The findings of this review are key ‘pathways’ through which these types of shared decision-making meetings, when done well, can help to reduce the need for children to be in care.
The review identified that there are three key ‘pathways’ through which shared decision-making meetings may be more likely to be effective in safely reducing the need for children to be in care: Enabling collaboration and engagement; Building trust and reducing shame; Enabling participation in decision-making. These ‘pathways’ operate across the meeting process and are interconnected. Each can be facilitated or prevented in various ways and by different people involved in the process.
However, knowing this is not enough. The next step – using the evidence to provoke change – is vital. That is why we have created a practice guide with a detailed description of what good practice looks like, and some examples of what actions can be taken to achieve it.
These suggestions range from allowing the families to choose the time, location and refreshments served at the meeting to build collaboration and engagement; to building trust and reducing stigma by considering carefully how much information is shared with the various participants; and ensuring families have time away from professionals to develop their plan themselves to feel ownership.

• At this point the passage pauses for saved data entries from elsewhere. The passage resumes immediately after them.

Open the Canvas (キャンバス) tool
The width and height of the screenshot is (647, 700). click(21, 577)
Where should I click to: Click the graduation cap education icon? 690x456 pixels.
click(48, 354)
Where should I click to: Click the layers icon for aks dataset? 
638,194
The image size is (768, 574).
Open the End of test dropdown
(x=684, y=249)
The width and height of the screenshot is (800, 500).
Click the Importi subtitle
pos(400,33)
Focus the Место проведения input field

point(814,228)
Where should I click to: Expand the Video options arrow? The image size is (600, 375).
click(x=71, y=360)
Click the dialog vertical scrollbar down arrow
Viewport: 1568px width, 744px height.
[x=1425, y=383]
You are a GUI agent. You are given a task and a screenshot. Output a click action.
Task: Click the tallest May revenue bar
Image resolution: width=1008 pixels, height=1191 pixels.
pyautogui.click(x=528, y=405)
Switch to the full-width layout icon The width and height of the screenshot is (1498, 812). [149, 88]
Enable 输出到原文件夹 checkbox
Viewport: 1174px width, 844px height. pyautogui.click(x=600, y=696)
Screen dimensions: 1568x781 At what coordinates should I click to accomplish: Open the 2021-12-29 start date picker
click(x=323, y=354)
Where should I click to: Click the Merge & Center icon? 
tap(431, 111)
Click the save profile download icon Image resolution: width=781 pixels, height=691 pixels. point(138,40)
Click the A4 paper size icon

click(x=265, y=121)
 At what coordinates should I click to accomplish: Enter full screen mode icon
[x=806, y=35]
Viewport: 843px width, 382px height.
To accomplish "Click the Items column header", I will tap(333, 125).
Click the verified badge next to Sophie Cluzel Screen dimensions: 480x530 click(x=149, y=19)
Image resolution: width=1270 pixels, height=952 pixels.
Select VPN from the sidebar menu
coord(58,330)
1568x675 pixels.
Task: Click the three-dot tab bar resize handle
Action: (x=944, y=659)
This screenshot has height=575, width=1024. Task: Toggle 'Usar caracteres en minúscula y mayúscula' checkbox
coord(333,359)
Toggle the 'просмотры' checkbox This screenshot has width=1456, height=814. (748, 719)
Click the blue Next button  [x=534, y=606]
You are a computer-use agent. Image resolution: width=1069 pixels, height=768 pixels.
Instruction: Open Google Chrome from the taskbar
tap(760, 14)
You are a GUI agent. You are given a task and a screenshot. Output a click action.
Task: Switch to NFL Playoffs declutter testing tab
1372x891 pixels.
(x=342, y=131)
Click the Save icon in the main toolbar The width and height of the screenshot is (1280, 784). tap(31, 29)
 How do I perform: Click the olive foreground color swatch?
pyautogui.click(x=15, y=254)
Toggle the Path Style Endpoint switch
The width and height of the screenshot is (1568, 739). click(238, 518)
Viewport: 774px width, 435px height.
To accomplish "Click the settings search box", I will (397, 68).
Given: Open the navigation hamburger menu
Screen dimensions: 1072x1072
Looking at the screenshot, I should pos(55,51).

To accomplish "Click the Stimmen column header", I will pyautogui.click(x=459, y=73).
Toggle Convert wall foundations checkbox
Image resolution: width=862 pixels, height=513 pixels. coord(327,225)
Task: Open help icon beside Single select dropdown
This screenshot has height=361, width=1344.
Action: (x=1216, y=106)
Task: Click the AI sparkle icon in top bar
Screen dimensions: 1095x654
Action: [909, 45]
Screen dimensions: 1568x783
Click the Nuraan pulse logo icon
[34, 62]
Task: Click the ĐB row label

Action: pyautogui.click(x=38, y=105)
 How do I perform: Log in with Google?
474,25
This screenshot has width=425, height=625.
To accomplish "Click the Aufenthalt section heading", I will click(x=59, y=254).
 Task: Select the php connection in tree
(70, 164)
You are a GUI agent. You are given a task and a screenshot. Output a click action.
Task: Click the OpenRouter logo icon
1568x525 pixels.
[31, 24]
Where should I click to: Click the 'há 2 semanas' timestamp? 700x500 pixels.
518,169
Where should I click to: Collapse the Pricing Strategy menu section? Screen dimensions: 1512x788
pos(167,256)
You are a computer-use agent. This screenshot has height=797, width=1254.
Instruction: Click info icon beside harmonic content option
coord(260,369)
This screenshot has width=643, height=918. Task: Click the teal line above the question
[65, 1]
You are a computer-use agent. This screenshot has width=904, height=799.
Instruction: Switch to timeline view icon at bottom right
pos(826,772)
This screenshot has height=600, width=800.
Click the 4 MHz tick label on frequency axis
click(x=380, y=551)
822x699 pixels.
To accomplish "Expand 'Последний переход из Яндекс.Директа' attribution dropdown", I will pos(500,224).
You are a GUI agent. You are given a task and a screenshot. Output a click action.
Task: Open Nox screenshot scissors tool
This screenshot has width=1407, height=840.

What does this mean for practice?
The review shows how families, children and young people can be included in decision-making meetings – which isn’t new information. However, it also indicates that this is a long process and while the meeting itself is important, time needs to be invested into preparation before the meeting for it to work well. Moreover, a plan that is developed in the meeting is one outcome, but to effectively create change for a family, what happens after the meeting is just as important. We hope the practice guide is useful because it brings together the information in one place with a rationale for why these aspects of practice are important. There is much less literature exploring how follow up from the meeting can be effective, and how families, children and young people can help to shape services to meet their needs in the longer term. We hope to look at this in the future.
We have created the practice guide as a useful resource to help social workers get the best outcomes possible from shared decision-making meetings. If you are interested in using more of our practice guides, check out the What Works for Children’s Social Care website, follow us on Twitter and sign up for the newsletter.
If you are a social worker you can also have your voice heard by signing up to our regular polling. Sign up as an individual and receive a £5 M&S voucher, or sign up as a group of six to receive a food hamper.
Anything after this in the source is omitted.